Implementation details

best ResNet-50, ConvNeXts
pretrained on the 100-class unlabeled ImageNet dataset
most hyperparameter unchanged, Bardes et al., 2022
VICReg criterion coefficient ratio 25:25:1
global expander is 3-layers fully-connected network (2048-8192-8192-8192)
local projector, due to memory limitation, small (2048-512-512-512)
GPU: Nvidia Tesla V100-32Gb GPU, R50:32(2048), Cs:8(384), Cb:16(572)

Experimental Results

다양한 조건을 바꿔가며 실험하였다. main observation 으로, VICRegL 은 strongly improves on segmentation results over VICReg 와 동시에, preserving classification performance 였다.

Comparision with prior work

ResNet-50 Backbone

made improvement of VICRegL over VICReg on linear segmentation, cityscape 는 대부분 성능 안좋음, global feature 와 local feature 를 동시에 사용한 것에 기인한 robustness.

ConvNeXt Backbone

linear segmentation task 에서, CNX-XL 을 사용했을 때 state-of-the-art 달성
alpha 값에 따른 classification / segmentation performance trade-off

Ablations

CNX-S ImageNet over 100 epoch 결과로 통일. linear classification 및 linear frozen segmentation mIOU 각각 ImageNet 과 Pascal VOC 에서 측정

Trade-off between the local and global criterion

alpha<1 을 적용했을 때, segmentation performance is greatly increased
existence of a sweet spot, where the model performs both tasks

Study of the importance between feature-based and location-based local criteria

두 component 가 함께 할 때 classification performance 방어와 segmentation performance improvement 면에서 의미가 있음.

Study of the number of matches
multicrop 을 사용하면, large view와 small view 가 만들어지고 그에 따른 feature map 크기도 (7x7), (3x3) 으로 달라진다. 이에 따라 top- $\gamma$ 의 gamma1, gamma2 를 나누었고 이 값들을 달리하여 실험을 진행하였음.

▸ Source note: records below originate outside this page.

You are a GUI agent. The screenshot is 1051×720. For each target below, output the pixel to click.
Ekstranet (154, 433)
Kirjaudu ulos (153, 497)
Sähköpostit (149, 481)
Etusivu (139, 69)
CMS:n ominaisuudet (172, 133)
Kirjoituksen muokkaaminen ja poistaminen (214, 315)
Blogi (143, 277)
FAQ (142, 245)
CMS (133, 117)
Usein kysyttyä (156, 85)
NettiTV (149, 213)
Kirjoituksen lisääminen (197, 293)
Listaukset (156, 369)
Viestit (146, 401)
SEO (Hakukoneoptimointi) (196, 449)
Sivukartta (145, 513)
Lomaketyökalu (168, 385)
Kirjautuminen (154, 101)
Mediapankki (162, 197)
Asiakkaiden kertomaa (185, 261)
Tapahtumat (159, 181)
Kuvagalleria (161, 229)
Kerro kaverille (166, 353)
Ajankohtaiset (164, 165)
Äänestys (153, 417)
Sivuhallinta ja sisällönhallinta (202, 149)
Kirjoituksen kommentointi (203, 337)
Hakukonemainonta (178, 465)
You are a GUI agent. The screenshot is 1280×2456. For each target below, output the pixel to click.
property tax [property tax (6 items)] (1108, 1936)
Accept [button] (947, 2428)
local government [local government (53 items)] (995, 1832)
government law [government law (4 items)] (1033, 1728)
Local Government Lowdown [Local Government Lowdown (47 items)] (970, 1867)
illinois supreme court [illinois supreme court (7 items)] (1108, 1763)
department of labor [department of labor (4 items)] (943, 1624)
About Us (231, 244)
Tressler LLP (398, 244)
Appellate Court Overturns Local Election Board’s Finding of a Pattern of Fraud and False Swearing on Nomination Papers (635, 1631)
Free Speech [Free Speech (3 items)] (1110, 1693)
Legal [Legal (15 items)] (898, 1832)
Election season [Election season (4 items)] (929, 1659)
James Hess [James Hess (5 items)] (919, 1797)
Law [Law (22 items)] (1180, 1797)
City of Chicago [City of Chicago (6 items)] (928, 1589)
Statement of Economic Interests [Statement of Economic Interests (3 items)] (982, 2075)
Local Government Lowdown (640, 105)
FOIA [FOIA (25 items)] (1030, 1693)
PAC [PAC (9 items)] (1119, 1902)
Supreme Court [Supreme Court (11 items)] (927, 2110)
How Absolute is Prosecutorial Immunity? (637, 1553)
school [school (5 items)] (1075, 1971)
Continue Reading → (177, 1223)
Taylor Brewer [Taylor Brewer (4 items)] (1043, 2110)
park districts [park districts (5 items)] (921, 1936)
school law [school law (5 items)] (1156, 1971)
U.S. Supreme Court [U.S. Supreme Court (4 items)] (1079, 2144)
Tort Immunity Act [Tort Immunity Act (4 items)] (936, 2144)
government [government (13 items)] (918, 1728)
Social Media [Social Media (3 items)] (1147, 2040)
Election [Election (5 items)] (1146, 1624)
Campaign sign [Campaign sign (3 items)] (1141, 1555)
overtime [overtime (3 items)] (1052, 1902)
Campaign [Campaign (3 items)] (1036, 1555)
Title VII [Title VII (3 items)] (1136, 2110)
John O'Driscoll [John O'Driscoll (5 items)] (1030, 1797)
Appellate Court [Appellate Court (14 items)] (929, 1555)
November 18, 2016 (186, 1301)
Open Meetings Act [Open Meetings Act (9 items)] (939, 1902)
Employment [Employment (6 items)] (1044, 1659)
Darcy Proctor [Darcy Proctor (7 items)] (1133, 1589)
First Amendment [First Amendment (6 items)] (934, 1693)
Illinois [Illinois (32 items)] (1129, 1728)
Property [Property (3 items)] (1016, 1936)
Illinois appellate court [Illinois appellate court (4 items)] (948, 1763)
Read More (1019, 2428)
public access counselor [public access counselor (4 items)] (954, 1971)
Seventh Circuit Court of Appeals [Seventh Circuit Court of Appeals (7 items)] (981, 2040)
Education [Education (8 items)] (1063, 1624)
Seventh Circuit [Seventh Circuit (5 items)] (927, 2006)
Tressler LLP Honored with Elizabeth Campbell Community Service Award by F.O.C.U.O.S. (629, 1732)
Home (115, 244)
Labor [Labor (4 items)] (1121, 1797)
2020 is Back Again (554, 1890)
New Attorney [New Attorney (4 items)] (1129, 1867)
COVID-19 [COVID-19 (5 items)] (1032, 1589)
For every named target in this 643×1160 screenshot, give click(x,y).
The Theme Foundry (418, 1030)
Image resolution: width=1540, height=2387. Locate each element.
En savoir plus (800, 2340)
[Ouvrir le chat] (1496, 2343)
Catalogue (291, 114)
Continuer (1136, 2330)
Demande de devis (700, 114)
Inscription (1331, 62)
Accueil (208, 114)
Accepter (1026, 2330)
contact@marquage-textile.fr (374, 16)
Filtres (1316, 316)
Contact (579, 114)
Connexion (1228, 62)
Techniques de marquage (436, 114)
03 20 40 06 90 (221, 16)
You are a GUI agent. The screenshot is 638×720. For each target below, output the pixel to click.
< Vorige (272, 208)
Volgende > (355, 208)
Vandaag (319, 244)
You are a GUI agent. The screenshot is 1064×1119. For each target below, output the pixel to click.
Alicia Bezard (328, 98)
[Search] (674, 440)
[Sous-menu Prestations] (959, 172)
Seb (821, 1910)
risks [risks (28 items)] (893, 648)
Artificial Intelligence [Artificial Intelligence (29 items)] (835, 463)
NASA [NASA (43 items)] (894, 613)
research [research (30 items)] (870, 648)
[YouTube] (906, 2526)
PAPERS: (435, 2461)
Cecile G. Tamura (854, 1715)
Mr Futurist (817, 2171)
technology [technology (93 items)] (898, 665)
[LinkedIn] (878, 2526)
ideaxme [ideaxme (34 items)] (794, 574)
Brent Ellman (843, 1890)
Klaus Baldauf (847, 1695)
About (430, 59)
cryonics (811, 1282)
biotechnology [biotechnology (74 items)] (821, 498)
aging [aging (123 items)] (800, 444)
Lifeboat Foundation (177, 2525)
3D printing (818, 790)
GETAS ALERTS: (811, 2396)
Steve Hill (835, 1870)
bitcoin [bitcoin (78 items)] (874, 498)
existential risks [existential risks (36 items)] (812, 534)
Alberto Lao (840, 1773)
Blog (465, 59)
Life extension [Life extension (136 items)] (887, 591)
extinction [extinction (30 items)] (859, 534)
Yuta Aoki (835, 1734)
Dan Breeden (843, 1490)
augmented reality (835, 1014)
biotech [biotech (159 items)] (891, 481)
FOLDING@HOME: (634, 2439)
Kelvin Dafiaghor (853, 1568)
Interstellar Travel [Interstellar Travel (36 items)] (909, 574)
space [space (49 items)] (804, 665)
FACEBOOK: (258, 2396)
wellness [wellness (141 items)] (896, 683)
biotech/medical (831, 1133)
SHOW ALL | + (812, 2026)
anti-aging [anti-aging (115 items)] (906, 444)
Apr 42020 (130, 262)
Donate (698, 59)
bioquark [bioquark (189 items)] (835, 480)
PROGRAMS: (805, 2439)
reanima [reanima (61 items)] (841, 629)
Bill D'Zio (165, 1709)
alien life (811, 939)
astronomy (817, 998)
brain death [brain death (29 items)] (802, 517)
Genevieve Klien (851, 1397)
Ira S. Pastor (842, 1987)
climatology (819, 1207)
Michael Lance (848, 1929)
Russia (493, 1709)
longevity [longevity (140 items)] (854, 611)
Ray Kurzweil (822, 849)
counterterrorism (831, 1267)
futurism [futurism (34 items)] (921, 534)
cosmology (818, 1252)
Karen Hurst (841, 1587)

최소한으로 줄이거나 최대로 늘렸을 때도 성능이 괜찮았지만, between 값을 했을 때 가장 좋음.

Study of VICReg components for the local criterion, Multi-crop strategy

SimCLR + local feature network
local feature network 에서 사용하던 VICReg criterion 대신 SimCLR loss 를 적용함.

SimCLR 보다 SimCLR-L 에서 additional benefit 이 확인되었고, VICReg와 VICRegL 사이의 additional benefit 의 폭이, SimCLR의 그것보다 더 컸음.

Visualization

왼쪽 column 의 빨강파랑은 feature-based matching, 오른쪽 colum 의 빨강 파랑은 location-based matching 을 의미한다. 실험 상 20개의 best match 를 골랐지만 여기는 visualziation 을 위해 몇개를 생략하였다. 또한, 노란 선은 matching 된 pair 를 의미하고, grid 로 나누었지만 실제 receptive field 는 훨씬 크다.

비오는 날엔 카페에서 논문 리뷰... 집중 잘된다 히히